Testing the cosmological Poisson equation in a model-independent way

We show how one can test the cosmological Poisson equation by requiring only the validity of three main assumptions: the energy-momentum conservation equations of matter, the equivalence principle, and the cosmological principle. We first point out that one can only measure the combination M equivalent to Omega((0))(m)mu, where mu quantifies the deviation of the Poisson equation from the standard one and Omega((0))(m) is the fraction of matter density at present. Then we employ a recent model-independent forecast for the growth rate f(z) and the expansion rate E(z) to obtain constraints on M for a survey that approximates a combination of the Dark Energy Spectroscopic Instrument (DESI) and Euclid.
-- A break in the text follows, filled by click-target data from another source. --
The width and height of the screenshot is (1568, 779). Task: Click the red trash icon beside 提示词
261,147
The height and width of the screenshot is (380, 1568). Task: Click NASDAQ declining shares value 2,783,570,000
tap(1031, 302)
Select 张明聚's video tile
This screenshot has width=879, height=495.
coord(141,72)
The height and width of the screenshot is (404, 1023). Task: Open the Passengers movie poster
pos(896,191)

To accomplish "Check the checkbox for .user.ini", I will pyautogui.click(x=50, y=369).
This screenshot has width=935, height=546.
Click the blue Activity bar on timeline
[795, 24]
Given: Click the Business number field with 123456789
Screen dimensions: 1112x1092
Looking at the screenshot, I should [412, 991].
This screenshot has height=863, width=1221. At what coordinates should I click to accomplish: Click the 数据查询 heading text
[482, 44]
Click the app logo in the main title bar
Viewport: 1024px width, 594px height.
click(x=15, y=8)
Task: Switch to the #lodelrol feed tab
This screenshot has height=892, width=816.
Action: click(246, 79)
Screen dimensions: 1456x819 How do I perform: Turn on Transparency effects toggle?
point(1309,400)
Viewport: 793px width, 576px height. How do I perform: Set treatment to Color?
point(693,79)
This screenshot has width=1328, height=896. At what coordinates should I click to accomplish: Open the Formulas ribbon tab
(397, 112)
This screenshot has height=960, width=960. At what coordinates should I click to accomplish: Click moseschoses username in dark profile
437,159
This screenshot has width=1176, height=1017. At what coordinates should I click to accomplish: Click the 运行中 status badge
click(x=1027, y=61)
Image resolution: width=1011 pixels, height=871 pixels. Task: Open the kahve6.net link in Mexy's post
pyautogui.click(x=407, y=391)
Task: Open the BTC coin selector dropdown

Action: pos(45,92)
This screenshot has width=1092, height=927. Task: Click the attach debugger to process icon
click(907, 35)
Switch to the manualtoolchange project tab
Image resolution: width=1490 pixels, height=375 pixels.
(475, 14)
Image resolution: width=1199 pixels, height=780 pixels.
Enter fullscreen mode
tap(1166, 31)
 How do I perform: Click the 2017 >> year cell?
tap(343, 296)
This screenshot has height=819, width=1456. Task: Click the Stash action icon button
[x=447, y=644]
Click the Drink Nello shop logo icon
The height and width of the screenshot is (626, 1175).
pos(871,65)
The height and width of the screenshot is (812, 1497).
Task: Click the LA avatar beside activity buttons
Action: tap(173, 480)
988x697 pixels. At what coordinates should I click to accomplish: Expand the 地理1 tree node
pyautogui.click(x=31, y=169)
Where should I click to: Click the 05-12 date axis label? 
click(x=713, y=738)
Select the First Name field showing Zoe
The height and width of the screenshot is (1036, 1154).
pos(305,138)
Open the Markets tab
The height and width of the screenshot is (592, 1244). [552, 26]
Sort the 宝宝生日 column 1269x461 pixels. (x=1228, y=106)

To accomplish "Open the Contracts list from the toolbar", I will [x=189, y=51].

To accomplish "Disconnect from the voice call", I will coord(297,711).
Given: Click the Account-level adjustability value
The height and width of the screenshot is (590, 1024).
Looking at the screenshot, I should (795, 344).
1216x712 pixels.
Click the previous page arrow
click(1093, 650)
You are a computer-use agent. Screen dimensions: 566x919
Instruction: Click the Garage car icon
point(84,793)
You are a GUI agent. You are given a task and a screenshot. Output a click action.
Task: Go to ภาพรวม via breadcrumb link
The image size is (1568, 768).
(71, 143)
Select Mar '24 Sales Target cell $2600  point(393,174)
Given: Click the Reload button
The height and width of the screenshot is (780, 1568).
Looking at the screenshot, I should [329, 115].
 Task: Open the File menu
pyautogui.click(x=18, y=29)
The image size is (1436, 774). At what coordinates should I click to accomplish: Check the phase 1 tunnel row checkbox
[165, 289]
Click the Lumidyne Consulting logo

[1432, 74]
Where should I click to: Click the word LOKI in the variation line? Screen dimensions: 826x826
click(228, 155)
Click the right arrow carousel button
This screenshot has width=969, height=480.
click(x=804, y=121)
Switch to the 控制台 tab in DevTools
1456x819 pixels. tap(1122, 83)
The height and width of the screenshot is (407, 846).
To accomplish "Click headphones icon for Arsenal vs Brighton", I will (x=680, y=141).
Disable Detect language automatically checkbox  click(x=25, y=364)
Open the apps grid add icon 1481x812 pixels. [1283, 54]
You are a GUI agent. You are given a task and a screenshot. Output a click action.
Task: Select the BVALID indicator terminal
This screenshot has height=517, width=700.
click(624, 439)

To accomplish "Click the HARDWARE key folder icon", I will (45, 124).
We conclude that a constant M can be measured with a relative error sigma(M) = 4.5%, while if M is arbitrarily varying in redshift, it can be measured only to within 13.4% (1 sigma c.l.) at redshift z = 0.9, and 15-22% up to z = 1.5. We also project our constraints on some parametrizations of M proposed in literature, while still maintaining model-independence for the background expansion, the power spectrum shape, and the non-linear corrections. Generally speaking, as expected, we find much weaker model-independent constraints than found so far for such models. This means that the cosmological Poisson equation remains quite open to various alternative gravity and dark energy models.